Has that sort of thing happened to you? It sure has happened to me.

The whole thing is a disaster. It doesn’t take a genius to see that prior authorizations are a cover (as one of my Twitter followers said) for the “exchange of money between multiple parties.”

In my experience, it’s not uncommon to see a denied prior authorization request comeback from the insurer – granted more times than not, they come around and eventually approve the medication I need – but why send us through the ringer? Does it not make us sicker when we go without medications? Would that not make future care more expensive for everyone involved after my illness progresses from lack of care?

The simple fact is that in cystic fibrosis we deal with specialty medications (quite a few that we’ve been on for years at a time), of which there are few substitutes or different options, and even when there are other options, they usually aren’t 1:1 equivalents (meaning exact effectiveness – for example different brands of enzymes. We have multiple options for lipase supplements, but the way they work in individualized scenarios are not equal across the board). I mean you damn well better believe that if we had 1:1 equivalent options, this problem wouldn’t exist. Patients (and care teams) know the medications that we need to survive, succeed and persist in the face of chronic illness.

Because of the above line of thinking, we are victims of the larger healthcare landscape.
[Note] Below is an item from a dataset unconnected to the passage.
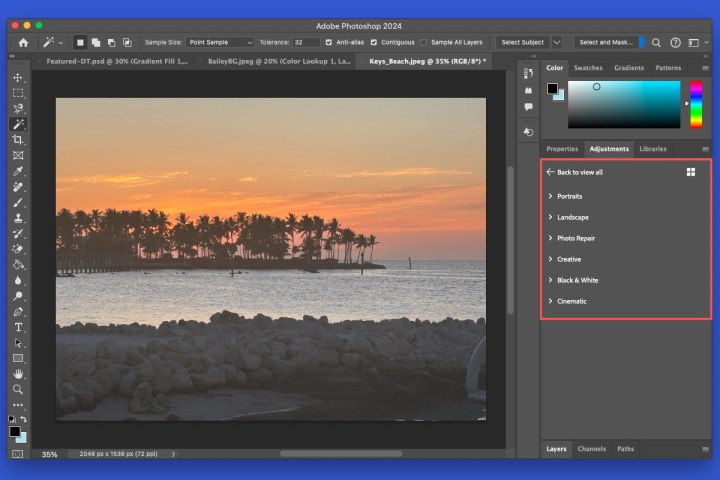Click the vertical hue slider in Color panel

click(696, 104)
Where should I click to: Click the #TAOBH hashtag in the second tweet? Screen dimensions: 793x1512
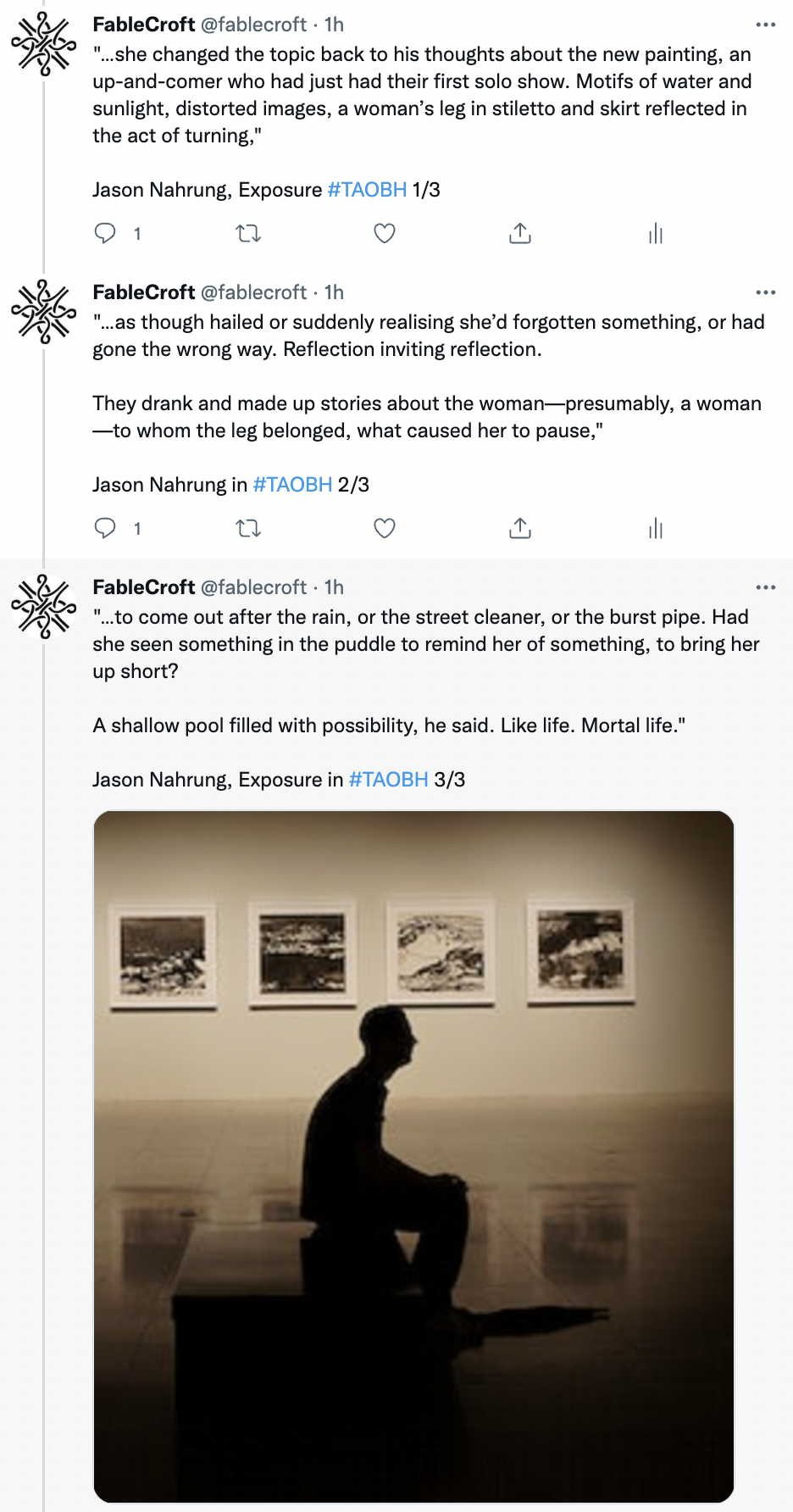pos(292,485)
In a larger, more common illness, 1:1 equivalents do exist. Maybe your insurer won’t cover Viagra, but it’ll cover Sildenafil.

It doesn’t quite work like that in CF (see our above scenario).

Ultimately this is a cash saving measure for insurers (and government reimbursement agencies). This isn’t too much different from, say, the UK government not willing to pay their fair share to cover Orkambi for CF patients. In that case patients are arguing with a government, with PA’s we’re arguing with an insurance company. Pick you poison, I suppose. The problem is going to transcend any type of healthcare, hell, any type of business.

That’s the plain and simple of it. There’s always going to be a hurdle when money is changing hands. It’s like paying for a new car – you know the value you want to pay, and the dealership knows the value they want in return. The same principle applies in healthcare, except we’re dealing with living people and not cars, so it’s totally inflamed. How much is an insurer (or government) willing to pay to keep you alive? Is that what a prior authorization really is? Within the scheme of chronic illness… yes.

To that end, yeah, I think insurers need to be cognizant of what they’re spending. They’ve got a business to run too, but they also have customers who demand satisfaction, and they shouldn’t be pretending to be something they aren’t – medical staff offering care direction. Insurers must see the long-term trajectory of chronic illness patients. Fight to prevent illness progression, spend now to save later. That’s your answer.